DOCUMENT TEXT —
┌──

# How much is my nett take home if I earn 70000 euros



## zaveri

Hi,

Have been offered a job in Munich by an IT company with a annual 70000 euros salary.
My question is, how much do I really get after taxes and is this salary enough considering I will have a stay at home wife and a 3 year old daughter with me.

We are a "homely" couple who really would only splurge on traveling to different countries and destinations. 

Probably looking at a 2 bedroom apartment rental, no car, kindergarten for my daughter and that's about it besides the usual groceries and stuff.

So what do you guys think? Is 70000 euros enough?

Thanks


----------



## Shapiro

Hello!

I am interested in more or less the same thing, 'How is taxing done in Germany'. What I have found is that there are websites that help you calculate that (approx).

I cant post links yet  but if you google search: tax calculator germany.
it should give you enough generators to choose from


----------



## beppi

Taxes in Germany are a very complex issue and what gets deducted from your pay depends on many factors. Tax calculators like Brutto Netto Rechner 2014 2013 Gehaltsrechner 2014 2013 Lohnrechner 2014 2013 Gehalt give you an indication if you can navigate them (in German). I entered the details you gave, made some assumptions for the rest and came up with EUR45k/year after all deductions. For a definite number, you must ask a tax consultant - you'll need one anyway for the (compulsory) yearly declaration, which is difficult to fill for native speakers and impossible for foreigners!

└──

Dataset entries
┌──

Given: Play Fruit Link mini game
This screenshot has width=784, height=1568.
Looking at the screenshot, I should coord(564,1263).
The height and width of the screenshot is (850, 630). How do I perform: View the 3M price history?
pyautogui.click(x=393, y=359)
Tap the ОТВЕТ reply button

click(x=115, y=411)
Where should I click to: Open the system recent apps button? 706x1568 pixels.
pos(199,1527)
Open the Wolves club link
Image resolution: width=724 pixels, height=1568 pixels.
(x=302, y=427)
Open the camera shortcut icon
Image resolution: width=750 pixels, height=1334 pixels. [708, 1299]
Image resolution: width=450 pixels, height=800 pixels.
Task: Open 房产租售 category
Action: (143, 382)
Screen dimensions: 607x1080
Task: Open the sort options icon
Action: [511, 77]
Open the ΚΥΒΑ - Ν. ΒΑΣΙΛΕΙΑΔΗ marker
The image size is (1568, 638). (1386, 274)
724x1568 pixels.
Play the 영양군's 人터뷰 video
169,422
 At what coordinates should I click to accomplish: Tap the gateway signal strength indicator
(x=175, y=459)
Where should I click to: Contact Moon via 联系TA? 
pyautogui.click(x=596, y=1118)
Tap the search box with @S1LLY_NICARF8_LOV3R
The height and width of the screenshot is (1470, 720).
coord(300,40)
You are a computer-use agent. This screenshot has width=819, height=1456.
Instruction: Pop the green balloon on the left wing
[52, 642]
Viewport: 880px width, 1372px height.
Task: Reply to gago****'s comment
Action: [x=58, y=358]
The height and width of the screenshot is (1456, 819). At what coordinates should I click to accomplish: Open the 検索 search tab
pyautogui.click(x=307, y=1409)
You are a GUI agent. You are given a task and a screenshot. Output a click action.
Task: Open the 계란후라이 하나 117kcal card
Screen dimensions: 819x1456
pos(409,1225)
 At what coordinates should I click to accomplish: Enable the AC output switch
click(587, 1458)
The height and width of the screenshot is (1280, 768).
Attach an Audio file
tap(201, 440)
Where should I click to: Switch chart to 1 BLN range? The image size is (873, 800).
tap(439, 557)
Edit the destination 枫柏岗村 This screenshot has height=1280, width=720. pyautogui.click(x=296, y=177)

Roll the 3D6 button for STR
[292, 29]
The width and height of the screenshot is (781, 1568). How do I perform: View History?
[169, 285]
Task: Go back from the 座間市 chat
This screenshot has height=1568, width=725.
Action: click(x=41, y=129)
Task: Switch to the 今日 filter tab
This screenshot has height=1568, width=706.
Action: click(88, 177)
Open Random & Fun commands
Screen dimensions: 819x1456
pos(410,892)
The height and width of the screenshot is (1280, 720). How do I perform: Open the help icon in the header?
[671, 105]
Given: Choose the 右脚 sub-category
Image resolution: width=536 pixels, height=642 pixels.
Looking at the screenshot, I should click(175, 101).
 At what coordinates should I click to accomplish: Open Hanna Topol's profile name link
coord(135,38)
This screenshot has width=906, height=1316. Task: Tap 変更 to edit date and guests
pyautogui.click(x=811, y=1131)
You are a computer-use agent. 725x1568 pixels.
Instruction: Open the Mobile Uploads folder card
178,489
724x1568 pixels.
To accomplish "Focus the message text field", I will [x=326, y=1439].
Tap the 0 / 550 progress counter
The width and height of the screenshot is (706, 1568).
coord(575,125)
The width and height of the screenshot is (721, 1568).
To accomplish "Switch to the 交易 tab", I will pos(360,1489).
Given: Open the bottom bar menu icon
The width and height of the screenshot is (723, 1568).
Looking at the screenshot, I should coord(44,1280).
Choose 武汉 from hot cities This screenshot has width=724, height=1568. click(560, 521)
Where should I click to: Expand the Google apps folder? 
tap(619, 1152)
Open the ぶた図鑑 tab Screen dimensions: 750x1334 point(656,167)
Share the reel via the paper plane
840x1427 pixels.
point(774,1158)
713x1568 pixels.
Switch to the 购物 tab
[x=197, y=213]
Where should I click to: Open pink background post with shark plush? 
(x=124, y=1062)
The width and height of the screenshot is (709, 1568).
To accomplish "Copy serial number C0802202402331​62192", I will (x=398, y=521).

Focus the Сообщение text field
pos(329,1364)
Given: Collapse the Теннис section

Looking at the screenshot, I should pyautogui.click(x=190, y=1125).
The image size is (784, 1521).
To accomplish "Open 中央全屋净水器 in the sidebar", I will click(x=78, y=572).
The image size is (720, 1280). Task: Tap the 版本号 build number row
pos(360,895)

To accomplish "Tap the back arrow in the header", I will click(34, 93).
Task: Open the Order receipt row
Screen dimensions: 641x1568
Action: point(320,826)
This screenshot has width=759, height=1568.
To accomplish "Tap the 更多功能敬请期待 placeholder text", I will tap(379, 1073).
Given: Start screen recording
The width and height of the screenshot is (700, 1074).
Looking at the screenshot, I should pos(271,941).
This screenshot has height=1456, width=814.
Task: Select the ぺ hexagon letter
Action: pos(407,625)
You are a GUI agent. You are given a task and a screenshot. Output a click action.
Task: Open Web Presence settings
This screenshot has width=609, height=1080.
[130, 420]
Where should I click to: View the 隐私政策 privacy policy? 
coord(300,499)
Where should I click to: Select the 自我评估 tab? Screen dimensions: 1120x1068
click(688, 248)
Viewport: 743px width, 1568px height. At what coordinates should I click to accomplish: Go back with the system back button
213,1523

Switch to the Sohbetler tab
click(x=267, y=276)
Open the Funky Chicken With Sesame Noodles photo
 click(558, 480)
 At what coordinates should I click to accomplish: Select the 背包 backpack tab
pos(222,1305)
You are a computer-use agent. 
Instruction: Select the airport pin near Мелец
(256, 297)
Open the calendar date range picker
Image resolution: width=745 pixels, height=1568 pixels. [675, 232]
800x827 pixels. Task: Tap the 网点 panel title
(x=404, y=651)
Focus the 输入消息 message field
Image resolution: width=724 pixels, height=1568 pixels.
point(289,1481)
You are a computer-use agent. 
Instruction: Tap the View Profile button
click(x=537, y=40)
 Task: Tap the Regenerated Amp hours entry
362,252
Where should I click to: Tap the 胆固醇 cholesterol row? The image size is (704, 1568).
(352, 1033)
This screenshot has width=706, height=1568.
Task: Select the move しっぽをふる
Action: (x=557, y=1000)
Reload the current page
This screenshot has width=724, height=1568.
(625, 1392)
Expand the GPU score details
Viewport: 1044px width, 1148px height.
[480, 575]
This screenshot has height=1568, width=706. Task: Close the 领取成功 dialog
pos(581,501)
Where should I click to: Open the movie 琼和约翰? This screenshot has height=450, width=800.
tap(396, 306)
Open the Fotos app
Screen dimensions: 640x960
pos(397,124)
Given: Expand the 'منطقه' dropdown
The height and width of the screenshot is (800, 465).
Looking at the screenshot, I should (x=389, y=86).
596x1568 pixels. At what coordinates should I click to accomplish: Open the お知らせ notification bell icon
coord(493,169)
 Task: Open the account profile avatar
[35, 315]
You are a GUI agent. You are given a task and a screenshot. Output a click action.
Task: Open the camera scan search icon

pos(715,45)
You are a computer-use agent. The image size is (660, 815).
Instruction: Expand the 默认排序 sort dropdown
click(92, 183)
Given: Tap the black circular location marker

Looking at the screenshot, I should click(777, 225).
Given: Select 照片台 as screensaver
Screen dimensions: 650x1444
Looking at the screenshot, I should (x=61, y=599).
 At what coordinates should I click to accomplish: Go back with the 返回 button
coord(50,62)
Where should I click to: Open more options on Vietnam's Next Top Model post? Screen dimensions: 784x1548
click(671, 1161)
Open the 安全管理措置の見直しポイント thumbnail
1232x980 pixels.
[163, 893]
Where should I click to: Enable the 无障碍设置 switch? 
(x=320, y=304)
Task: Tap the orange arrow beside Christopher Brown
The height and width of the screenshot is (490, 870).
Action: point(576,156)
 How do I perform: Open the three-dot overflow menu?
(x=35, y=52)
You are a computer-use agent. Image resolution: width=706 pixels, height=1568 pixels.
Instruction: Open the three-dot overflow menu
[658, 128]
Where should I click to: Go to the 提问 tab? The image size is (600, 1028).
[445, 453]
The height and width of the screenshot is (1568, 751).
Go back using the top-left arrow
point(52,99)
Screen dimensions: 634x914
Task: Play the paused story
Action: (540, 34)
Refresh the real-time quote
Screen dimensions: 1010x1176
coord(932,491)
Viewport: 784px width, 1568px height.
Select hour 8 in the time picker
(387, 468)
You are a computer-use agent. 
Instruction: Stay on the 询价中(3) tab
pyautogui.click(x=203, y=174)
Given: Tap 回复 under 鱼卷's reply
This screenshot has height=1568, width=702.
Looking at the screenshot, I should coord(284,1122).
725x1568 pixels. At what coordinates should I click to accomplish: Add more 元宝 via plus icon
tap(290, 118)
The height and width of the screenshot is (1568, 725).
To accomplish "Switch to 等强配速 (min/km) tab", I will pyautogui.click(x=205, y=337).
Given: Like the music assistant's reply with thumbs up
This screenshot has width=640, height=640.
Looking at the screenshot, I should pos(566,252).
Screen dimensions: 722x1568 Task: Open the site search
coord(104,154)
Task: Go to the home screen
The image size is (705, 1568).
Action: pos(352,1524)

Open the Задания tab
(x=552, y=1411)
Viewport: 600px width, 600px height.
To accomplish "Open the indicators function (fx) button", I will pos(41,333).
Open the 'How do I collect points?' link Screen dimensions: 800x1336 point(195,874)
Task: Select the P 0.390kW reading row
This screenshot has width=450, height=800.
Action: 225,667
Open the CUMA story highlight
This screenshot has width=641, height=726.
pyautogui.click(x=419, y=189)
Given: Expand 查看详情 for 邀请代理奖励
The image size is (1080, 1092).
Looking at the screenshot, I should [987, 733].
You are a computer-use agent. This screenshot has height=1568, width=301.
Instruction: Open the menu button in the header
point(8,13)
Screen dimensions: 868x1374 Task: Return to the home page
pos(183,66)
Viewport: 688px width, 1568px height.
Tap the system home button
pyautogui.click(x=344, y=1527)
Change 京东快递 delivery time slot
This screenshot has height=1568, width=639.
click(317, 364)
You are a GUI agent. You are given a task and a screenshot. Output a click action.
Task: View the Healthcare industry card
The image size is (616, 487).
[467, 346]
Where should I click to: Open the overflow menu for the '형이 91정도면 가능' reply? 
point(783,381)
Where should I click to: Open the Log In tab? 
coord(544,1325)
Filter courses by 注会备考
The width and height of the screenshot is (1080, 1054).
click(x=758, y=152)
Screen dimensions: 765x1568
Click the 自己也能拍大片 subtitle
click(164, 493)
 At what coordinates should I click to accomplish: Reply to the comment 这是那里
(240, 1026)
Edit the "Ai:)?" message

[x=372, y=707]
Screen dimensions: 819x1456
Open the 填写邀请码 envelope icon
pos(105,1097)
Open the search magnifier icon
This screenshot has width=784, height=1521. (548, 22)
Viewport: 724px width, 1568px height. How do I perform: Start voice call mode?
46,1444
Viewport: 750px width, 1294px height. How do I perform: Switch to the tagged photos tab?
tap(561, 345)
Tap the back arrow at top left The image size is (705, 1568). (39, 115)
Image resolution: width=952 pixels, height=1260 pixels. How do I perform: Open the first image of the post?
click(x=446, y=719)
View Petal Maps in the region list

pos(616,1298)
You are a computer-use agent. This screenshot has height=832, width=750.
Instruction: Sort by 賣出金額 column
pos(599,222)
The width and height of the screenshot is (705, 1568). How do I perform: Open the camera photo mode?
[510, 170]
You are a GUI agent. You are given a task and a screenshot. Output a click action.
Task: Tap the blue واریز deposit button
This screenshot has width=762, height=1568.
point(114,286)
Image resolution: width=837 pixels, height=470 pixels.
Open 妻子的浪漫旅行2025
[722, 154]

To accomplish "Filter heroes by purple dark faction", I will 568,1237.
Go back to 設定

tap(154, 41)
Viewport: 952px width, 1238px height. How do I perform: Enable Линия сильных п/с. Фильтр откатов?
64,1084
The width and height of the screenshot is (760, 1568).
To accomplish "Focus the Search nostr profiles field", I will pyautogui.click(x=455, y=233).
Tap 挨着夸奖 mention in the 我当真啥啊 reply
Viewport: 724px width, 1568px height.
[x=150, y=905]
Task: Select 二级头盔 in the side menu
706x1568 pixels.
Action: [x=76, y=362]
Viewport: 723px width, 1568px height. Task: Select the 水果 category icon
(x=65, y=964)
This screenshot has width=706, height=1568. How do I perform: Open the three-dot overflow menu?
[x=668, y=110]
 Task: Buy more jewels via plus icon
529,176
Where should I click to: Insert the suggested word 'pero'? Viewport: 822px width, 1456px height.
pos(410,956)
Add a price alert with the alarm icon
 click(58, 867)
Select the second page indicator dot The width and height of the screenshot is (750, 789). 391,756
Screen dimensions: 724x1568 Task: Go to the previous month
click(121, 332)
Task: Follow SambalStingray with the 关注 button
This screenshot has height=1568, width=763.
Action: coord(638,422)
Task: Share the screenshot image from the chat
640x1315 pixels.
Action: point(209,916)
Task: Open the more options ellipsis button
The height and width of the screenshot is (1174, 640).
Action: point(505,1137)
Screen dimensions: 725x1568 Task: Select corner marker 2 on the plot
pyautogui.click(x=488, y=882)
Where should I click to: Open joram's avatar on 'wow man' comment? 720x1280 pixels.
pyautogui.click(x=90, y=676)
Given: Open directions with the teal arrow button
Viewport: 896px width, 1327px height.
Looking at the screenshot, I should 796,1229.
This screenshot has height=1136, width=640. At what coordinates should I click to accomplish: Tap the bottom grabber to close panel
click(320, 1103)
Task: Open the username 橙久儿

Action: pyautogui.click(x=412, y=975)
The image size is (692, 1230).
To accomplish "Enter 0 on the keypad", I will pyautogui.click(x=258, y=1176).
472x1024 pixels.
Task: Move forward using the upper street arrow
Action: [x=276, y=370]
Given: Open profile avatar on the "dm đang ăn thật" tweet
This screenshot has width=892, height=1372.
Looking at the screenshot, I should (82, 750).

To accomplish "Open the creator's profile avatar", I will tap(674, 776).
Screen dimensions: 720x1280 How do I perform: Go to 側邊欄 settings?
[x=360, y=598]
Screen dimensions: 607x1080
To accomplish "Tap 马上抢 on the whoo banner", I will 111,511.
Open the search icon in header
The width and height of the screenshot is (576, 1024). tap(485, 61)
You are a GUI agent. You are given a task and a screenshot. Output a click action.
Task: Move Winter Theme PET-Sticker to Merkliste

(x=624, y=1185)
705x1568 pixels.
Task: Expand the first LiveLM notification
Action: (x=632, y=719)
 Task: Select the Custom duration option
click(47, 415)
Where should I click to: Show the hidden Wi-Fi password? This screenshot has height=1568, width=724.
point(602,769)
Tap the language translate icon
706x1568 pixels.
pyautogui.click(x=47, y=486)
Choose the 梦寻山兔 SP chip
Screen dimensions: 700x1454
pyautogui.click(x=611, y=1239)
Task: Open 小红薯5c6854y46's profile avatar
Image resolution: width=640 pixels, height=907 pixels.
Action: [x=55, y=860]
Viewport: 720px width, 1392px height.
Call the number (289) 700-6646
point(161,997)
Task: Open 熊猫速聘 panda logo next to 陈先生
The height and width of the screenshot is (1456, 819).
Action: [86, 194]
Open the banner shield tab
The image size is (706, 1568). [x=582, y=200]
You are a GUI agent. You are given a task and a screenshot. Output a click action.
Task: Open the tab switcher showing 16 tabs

└──

WRITTEN TASK 1 — Copy word for word the passage of the forum thread on take-home pay in Germany, starting at "# How much is" and ending at "countries and destinations.".
WRITTEN TASK 2 — Resume the forum thread on take-home pay in Germany at the point where it stops, and continue writing it.

RESULT 1 —
# How much is my nett take home if I earn 70000 euros



## zaveri

Hi,

Have been offered a job in Munich by an IT company with a annual 70000 euros salary.
My question is, how much do I really get after taxes and is this salary enough considering I will have a stay at home wife and a 3 year old daughter with me.

We are a "homely" couple who really would only splurge on traveling to different countries and destinations.

RESULT 2 —
This salary is far higher than the average German household income, but Munich isn't cheap and depending on your lifestyle choices you can easily spend all this and more. If you live like a local (German food is far cheaper and easier to get than Indian!) and send your kid to German child care (approx. EUR300/month for full day care, compared to EUR1000/month or more at an international facility), you will be o.k.


----------



## zaveri

Thank you very much beppi...very informative. I have contacted a company that helps out with tax and emailed them. They have responded and they were also helpful. This is their website gtc-ev.de 
I know have a good idea how much is a good amount.  thanks


----------



## Your Europe

Hi zaveri, 

Beppi is right: it's complicated and by doing the calculations yourself, you will only get close to what you're going to pay in the end. Some more detail (in English!) is here: europa.eu/youreurope/citizens/work/taxes/income-taxes-abroad/germany/employed. The page has also got a link to the 'official' tax calculator from the German ministery of finance (which is in German). 

Good luck!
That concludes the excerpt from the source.